Il ne semble, mon cher Ami, que tu ne viendrois pas de si bonne heure chez moy, si tu n’avois envie de disputer encore. Pour moy, je te déclare, que je ne veux plus entrer en matiére avec toy, puisque tu n’és pas capable de concevoir mes raisonnemens, tu es si fort prévenu en faveur de ta Nation, si fort préocupé des tes manieres sauvages, & si peu porté à examiner les nôtres, comme il faut, que je ne daigneray plus me tuer le corps & l’ame, pour te faire connoître l’ignorance & la misére dans lesquelles on voit que les Hurons ont toûjours vécu. Je suis ton Ami, tu le scais ; ainsi je n’ay d’autre intérêt que celuy de te montrer le bonheur des François ; afin que tu vives comme eux, aussi bien que le reste de ta Nation. Je t’ay dit vint fois que tu t’ataches à considérer la vie de quelques méchans François, pour mesurer tous les autres à leur aune ; je t’ay fait voir qu’on les châtioit ; tu ne te paye pas de ces raisons là, tu t’obstines par des réponces injurieuses à me dire que nous ne sommes rien moins que des hommes.
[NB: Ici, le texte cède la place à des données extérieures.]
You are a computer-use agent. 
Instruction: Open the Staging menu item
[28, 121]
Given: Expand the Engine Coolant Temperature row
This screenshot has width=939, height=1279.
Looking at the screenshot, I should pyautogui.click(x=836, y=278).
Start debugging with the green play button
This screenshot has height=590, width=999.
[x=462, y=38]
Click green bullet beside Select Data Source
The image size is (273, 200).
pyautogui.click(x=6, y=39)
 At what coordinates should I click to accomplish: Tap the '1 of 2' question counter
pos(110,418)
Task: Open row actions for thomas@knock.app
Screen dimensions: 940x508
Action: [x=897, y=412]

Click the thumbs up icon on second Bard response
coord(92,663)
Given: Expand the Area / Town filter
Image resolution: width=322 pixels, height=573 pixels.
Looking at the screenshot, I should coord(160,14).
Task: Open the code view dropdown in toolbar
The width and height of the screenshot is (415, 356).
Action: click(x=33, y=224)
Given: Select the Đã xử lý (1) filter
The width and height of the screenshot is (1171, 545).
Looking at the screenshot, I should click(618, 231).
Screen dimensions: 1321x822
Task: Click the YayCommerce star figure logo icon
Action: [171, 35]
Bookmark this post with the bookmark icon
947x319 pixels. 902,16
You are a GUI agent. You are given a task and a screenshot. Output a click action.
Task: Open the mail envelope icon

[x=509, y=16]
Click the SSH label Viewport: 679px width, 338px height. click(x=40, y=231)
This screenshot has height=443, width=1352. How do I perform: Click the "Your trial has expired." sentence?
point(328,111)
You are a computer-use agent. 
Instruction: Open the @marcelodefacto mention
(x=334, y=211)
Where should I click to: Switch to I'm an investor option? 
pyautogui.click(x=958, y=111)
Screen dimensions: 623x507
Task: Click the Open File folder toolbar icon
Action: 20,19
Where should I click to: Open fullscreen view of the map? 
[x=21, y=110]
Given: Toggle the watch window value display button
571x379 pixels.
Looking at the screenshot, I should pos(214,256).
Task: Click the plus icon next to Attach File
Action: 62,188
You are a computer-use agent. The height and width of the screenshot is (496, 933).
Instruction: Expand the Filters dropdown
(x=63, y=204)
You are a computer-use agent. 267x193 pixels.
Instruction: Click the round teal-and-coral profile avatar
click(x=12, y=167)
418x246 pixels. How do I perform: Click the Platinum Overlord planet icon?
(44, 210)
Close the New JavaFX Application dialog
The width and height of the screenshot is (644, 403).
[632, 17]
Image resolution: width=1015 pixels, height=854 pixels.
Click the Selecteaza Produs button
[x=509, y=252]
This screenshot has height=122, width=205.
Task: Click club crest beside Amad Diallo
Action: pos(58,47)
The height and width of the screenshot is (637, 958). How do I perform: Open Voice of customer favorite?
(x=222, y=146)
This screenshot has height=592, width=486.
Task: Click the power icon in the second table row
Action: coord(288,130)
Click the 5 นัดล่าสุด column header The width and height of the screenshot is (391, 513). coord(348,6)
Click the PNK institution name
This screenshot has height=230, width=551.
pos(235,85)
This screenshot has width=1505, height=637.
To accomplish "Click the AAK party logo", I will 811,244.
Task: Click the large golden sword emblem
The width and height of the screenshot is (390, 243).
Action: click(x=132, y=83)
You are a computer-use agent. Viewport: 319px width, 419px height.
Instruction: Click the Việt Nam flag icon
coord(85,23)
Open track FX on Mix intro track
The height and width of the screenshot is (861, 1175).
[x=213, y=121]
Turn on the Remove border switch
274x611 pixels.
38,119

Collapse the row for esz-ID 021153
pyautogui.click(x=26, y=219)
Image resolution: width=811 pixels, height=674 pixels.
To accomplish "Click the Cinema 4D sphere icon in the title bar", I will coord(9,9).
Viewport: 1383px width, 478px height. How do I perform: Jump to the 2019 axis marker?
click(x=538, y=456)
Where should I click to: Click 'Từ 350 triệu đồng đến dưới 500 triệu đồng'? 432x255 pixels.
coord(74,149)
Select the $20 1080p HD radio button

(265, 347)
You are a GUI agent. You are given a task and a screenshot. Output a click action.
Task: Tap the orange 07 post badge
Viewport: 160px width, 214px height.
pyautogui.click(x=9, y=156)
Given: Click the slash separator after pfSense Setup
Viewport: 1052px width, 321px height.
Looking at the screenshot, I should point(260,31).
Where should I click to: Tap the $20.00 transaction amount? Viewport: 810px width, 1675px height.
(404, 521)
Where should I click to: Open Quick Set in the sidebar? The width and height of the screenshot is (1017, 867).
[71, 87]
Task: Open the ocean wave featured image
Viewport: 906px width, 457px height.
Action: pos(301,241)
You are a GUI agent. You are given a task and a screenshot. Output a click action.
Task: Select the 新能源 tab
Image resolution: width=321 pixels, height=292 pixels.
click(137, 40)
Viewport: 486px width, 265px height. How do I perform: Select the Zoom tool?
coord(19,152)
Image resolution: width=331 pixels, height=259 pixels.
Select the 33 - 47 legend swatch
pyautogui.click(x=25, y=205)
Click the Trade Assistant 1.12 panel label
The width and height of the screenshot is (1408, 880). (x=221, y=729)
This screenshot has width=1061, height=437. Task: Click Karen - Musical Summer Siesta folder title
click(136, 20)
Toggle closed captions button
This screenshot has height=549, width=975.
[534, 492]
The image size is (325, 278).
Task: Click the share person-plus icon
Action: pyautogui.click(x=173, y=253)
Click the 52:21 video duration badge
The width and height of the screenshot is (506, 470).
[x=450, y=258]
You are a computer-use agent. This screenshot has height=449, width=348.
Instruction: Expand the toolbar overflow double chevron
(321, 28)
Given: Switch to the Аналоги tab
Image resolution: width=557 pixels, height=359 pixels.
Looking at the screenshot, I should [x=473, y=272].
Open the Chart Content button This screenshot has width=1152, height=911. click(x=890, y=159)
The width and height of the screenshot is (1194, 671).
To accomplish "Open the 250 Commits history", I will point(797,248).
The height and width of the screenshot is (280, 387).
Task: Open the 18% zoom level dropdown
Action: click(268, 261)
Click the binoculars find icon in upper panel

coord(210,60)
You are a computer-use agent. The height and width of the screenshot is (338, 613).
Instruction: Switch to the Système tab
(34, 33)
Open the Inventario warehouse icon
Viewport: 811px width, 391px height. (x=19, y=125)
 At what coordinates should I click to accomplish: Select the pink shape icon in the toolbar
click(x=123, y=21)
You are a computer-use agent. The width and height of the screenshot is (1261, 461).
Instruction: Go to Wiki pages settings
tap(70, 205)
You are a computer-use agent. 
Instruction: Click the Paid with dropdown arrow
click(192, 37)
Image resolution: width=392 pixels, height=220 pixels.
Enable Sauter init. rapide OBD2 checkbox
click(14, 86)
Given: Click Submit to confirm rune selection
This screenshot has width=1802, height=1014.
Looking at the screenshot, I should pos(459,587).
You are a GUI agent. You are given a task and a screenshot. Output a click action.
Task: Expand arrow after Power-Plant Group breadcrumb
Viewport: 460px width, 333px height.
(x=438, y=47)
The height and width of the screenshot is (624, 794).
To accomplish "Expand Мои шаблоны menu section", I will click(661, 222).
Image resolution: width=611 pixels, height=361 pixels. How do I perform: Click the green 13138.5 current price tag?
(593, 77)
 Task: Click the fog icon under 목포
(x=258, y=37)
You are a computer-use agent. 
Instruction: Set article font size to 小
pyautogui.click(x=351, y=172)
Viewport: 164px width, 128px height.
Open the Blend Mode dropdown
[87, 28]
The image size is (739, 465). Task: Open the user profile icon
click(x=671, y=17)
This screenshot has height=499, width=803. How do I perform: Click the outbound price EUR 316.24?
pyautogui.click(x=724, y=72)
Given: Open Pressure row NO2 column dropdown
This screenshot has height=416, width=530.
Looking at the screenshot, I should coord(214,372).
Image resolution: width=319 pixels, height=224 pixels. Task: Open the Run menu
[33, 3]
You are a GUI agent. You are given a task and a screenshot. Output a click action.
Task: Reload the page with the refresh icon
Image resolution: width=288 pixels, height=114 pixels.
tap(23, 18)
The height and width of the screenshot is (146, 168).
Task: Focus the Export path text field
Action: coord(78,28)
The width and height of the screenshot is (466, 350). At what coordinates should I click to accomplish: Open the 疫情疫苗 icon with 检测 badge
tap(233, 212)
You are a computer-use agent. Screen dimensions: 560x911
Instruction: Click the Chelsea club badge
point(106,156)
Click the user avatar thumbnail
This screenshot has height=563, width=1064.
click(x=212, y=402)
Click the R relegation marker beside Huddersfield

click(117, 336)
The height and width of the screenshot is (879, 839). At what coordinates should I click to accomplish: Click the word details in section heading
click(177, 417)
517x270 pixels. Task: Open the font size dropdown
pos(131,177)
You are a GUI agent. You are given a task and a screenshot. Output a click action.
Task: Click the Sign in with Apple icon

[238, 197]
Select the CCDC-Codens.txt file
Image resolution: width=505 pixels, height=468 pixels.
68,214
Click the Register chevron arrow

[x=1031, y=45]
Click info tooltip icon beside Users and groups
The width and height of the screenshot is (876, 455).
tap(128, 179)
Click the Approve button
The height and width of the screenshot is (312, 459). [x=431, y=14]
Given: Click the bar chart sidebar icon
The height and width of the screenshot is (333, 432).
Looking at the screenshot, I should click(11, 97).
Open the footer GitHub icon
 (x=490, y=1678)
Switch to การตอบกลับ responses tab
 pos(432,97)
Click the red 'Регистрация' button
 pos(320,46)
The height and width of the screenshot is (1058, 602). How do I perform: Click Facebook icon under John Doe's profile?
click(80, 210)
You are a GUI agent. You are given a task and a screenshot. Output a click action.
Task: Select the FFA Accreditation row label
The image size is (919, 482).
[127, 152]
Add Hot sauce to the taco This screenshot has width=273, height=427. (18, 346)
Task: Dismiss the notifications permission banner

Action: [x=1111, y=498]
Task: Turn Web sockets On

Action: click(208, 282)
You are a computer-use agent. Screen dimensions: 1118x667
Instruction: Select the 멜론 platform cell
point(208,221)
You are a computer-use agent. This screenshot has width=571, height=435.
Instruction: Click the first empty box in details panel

Au bout du conte je suis las d’entendre des pauvretez de la bouche d’un homme que tous les François regardent comme un trés habile Personnage. Les gens de ta Nation t’adorent tant par ton esprit, que par ton expérience & ta valeur. Tu es Chef de guerre & Chef de Conseil ; & sans te flatter, je n’ay guére veu de gens au monde plus vifs & plus pénétrans que tu l’es ; Ce qui fait que je te plains de tout mon cœur de ne vouloir pas te défaire de tes préjugés.

Adario.

Tu as tort, mon cher Frére, en tout ce que tu dis, car je ne me suis formé aucune fausse idée de vôtre Religion ni de vos Loix ; l’exemple de tous les François en général, m’engagera toute ma vie, à considérer toutes leurs actions, comme indignes de l’homme. Ainsi mes idées sont justes, mes préjugez sont bien fondés, je suis prêt à prouver ce que j’avance. Nous avons parlé de Religion & de Loix, je ne t’ay répondu que le quart de ce que je pensois sur toutes les raisons que tu m’as alléguées ; tu blâmes nôtre maniére de vivre ; les François en général nous prénent pour des Bétes, les Jésuites nous traitent d’impies, de foux, d’ignorans & de vagabons : & nous vous regardons tout sur le même pied. Avec cette différence que nous nous contentons de vous plaindre, sans vous dire des injures. Ecoute, mon cher Frére, je te parle sans passion, plus je réfléchis à la vie des Européans & moins je trouve de bonheur & de sagesse parmi eux. Il y a six ans que je ne fais que penser à leur état. Mais je ne trouve rien dans leurs actions qui ne soit au dessous de l’homme, & je regarde comme impossible que cela puisse être autrement, à moins que vous ne veuilliez vous réduire à vivre, sans le Tien ni le Mien, comme nous faisons. Je dis donc que ce que vous appelez argent, est le démon des démons, le Tiran des François ; la source des maux ; la perte des ames & le sepulcre des vivans. Vouloir vivre dans les Païs de l’argent & conserver son ame, c’est vouloir se jetter au fond du Lac pour conserver sa vie ; or ni l’un ni l’autre ne se peuvent. Cet argent est le Pére de la luxure, de l’impudicité, de l’artifice, de l’intrigue, du mensonge, de la trahison, de la mauvaise foy, & généralement de tous les maux qui sont au Monde. Le Pere vend ses enfans, les Maris vendent leurs Femmes, les Femmes trahissent leurs Maris, les Fréres se tuent, les Amis se trahissent, & tout pour de l’argent, Di-moy, je te prie, si nous avons tort aprez cela, de ne vouloir point ni manier, ni même voir ce maudit argent.

Lahontan.

Quoy, sera-t-il possible que tu raisoneras tousjours si sottement ! au moins écoute une fois en ta vie avec attention ce que j’ay envie de te dire. Ne vois-tu pas bien, mon Ami, que les Nations de l’Europe ne pourroient pas vivre sans l’or & l’argent, ou quelque autre chose précieuse. Déja les Gentishommes, les Prêtres, les Marchans & mille autres sortes de gens qui n’ont pas la force de travailler à la terre, mourroient de faim. Comment nos Rois seroient-ils Rois ? Quels soldats auroient ils ? Qui est celuy qui voudroit travailler pour eux, ni pour qui que ce soit ? Qui est celuy qui se risqueroit sur la mer ? Qui est celuy qui fabriqueroit des armes pour d’autres que pour soi ? Croy-moy, nous serions perdus sans ressource, ce seroit un Cahos en Europe, une confusion, la plus épouvantable qui se puisse imaginer.

Adario.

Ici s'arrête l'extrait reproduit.